새로 만들어진 커넥션은 이전에 성공적으로 데이터를 주고받았던 old 커넥션보다 느리다. TCP가 인터넷 혼잡을 막기 위해 slow-start congestion control을 적용하기 때문이다. 성공적으로 데이터를 받을 때마다 다음번에는 더 많이 보낼 수 있도록 허가를 해준다.

**4. Nagle's algorithm for data aggregation (TCP_NODELAY)**

because each TCP segment carries at least 40 bytes of flags and headers, network performance can be degraded severely if TCP sends large numbers of packets containing small amounts of data.

Nagle's algorithm (named for its creator, John Nagle) attempts to bundle up a large amount of TCP data before sending a packet, aiding network efficiency. Nagle's algorithm discourages the sending of segments that are not full-size (a maximum-size packet is around 1,500 bytes on a LAN, or a few hundred bytes across the Internet).

BUT Nagle's algorithm causes several HTTP performance problems. First, small HTTP messages may not fill a packet, so they may be delayed waiting for additional data that will never arrive. Second, Nagle's algorithm interacts poorly with disabled acknowledgments

HTTP applications often disable Nagle's algorithm to improve performance, by setting the TCP_NODELAY parameter on their stacks.

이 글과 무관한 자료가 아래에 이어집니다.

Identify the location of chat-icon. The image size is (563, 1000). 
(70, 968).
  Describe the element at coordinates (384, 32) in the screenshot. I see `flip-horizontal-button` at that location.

If you do this, you must ensure that you write large chunks of data to TCP so you don't create a flurry of small packets.

인터넷 혼잡 컨트롤을 위해 Nagle's 알고리즘을 사용한다. 패킷을 보내기 전에 최소한의 TCP데이터를 모아서 보내는 방안이다. 하지만 이 방식이 성능에 딜레이를 줄수 있다. 따라서 HTTP애플리케이션에 TCP_NODELAY 파라미터를 세팅해서 Nagle's algorithms을 피해가는 방식을 쓸 수 있다.

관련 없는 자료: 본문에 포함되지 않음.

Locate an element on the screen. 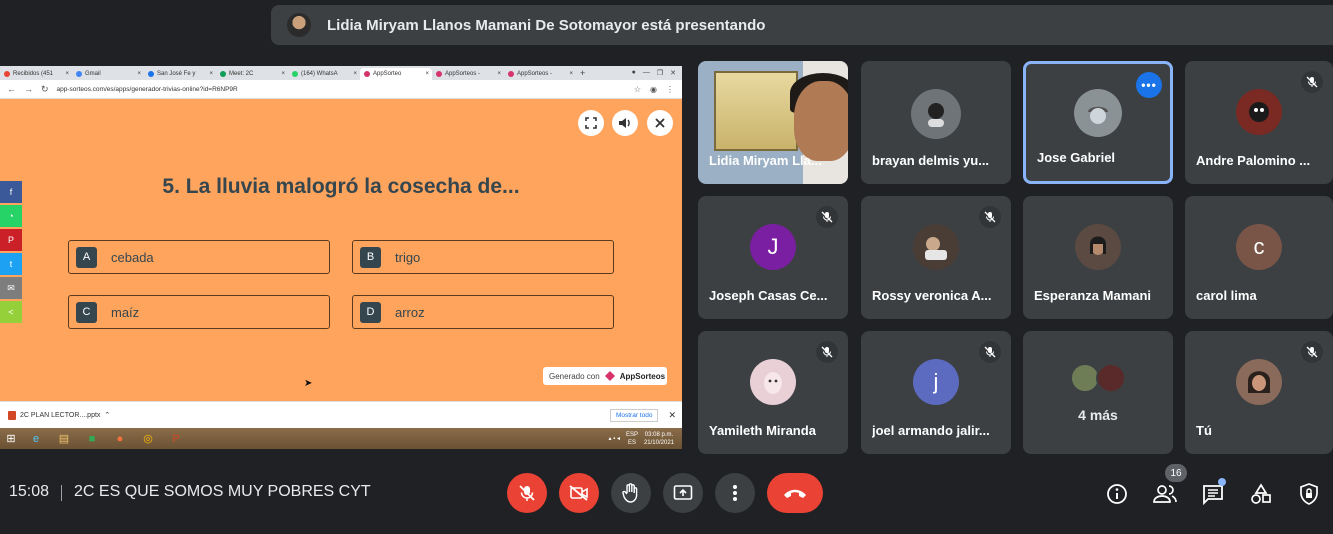 The height and width of the screenshot is (534, 1333). file-explorer-icon: ▤ is located at coordinates (64, 438).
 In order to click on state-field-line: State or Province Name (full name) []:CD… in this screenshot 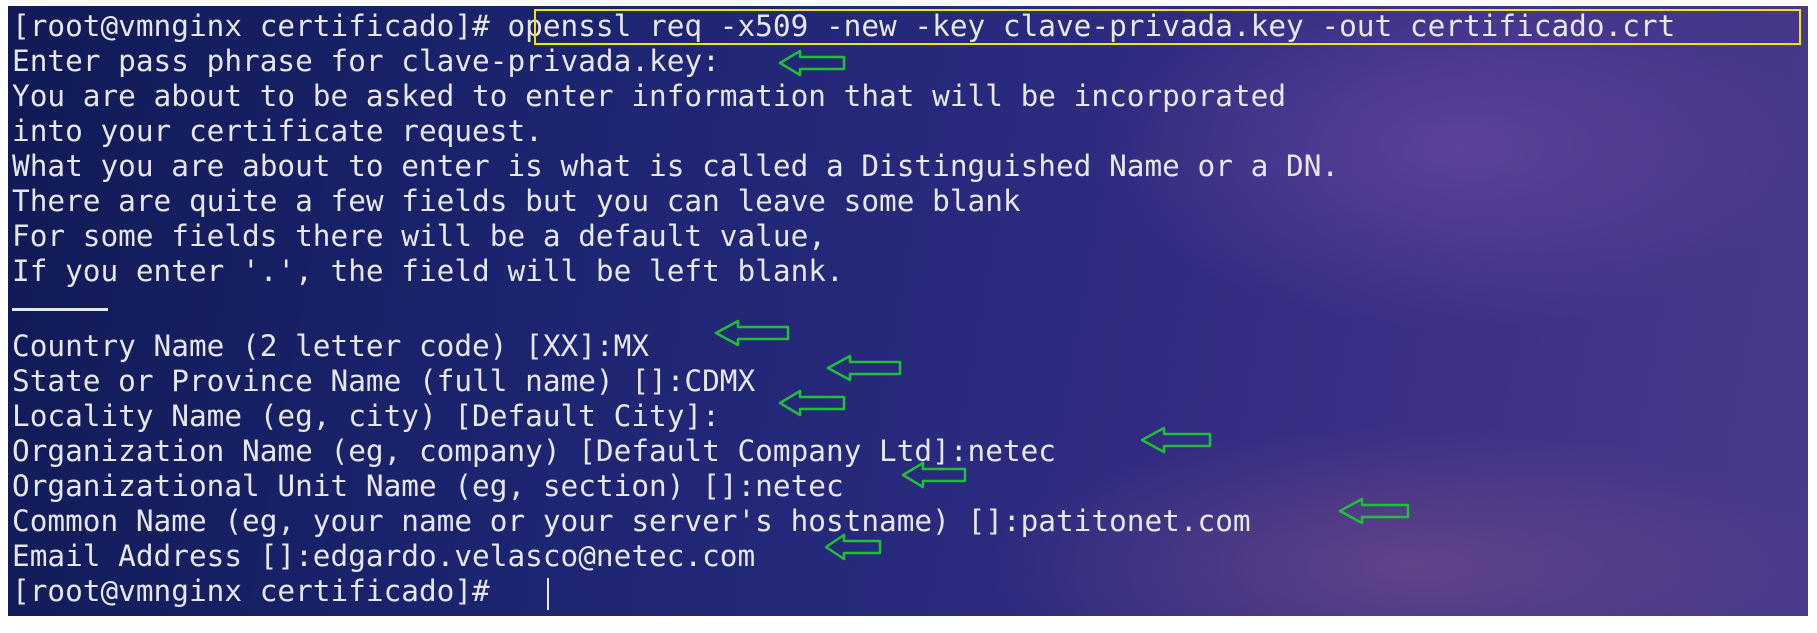, I will do `click(384, 381)`.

5. TIME_WAIT Accumulation and Port Exhaustion

(이해하기 어려움 ㅜㅜ p.84)

TIME_WAIT port exhaustion is a serious performance problem that affects performance benchmarking but is relatively uncommon is real deployments -> what is performance benchmarking ??? -> Benchmarkingis aprocessof measuring theperformance and comparing to ...

Even if you do not suffer port exhaustion problems, be careful about having large numbers of open connections or large numbers of control blocks allocated for connection in wait states. Some operating systems slow down dramatically when there are numerous open connections or control blocks.

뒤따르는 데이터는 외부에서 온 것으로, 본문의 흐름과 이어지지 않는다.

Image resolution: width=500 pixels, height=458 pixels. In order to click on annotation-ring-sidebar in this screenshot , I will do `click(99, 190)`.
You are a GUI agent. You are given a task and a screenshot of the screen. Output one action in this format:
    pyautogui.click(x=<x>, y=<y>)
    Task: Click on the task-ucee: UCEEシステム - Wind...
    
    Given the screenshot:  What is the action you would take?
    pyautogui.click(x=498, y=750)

대략적인 이해로는... TCP 커넥션을 클로즈 할 때 메모리에 최근 IP 주소와 포트넘버를 기록해두기 때문에 2분동안 또는 더 적은 시간에("2MSL") 같은 IP, port number에 두개의 커넥션이 생기지 않도록 한다. 보통은 문제가 되지 않지만, benchmark test를 할 때 같은 port넘버를 쓸 수 없고, 소스 포트의 숫자는 한정되어있어서 TIME_WAIT port exhaustion 문제를 겪을 수 있다.

HTTP Connection Handling p.85

this chapter explains the HTTP technology for manipulating and optimizing connections.

The Oft-Misunderstood Connection Header

The HTTP Connection header field has a comma-separated list of connection tokens that specify options for the connection that aren't propagated to other connections. For example, a connection that must be closed after sending the next message can be indicated by Connection: close.

The Connection header sometimes is confusing, because it can carry three different types of tokens: • HTTP header field names, listing headers relevant for only this connection • Arbitrary token values, describing nonstandard options for this connection • The value close, indicating the persistent connection will be closed when done

HTTP 커넥션 헤더는 커넥션 토큰을 가지고 있는데 3가지 다른 종류라서 헷갈린다. close를 포함한다.

Serial Transaction Delays

TCP performance delays can add up. If each transaction requires a new connection, the connection and slow-start delays can add up too. HTTP transaction이 새로운 커넥션을 필요로하면 딜레이가 가중된다.

techniques are available to improve HTTP connection performance.

1. Parallel connections: Concurrent HTTP requests across multiple TCP connections 여러 TCP 커넥션을 한번에 연결함

2. Persistent connections: Reusing (already opened)TCP connections to eliminate connect/close delays

기존에 만들어둔 TCP 커넥션을 재활용함

1)HTTP/1.0+ Keep-Alive Connections: deprecated

2) persistent connections.: client assumes an HTTP/1.1 connection will remain open after a response, unless the response contains a Connection: close header.

3. Pipelined connections: Concurrent HTTP requests across a shared TCP connection p.97 and skipped

4. Multiplexed connections: Interleaving chunks of requests and responses (experimental)

Part II: HTTP Architecture

• Chapter 5 gives an overview of web server architectures.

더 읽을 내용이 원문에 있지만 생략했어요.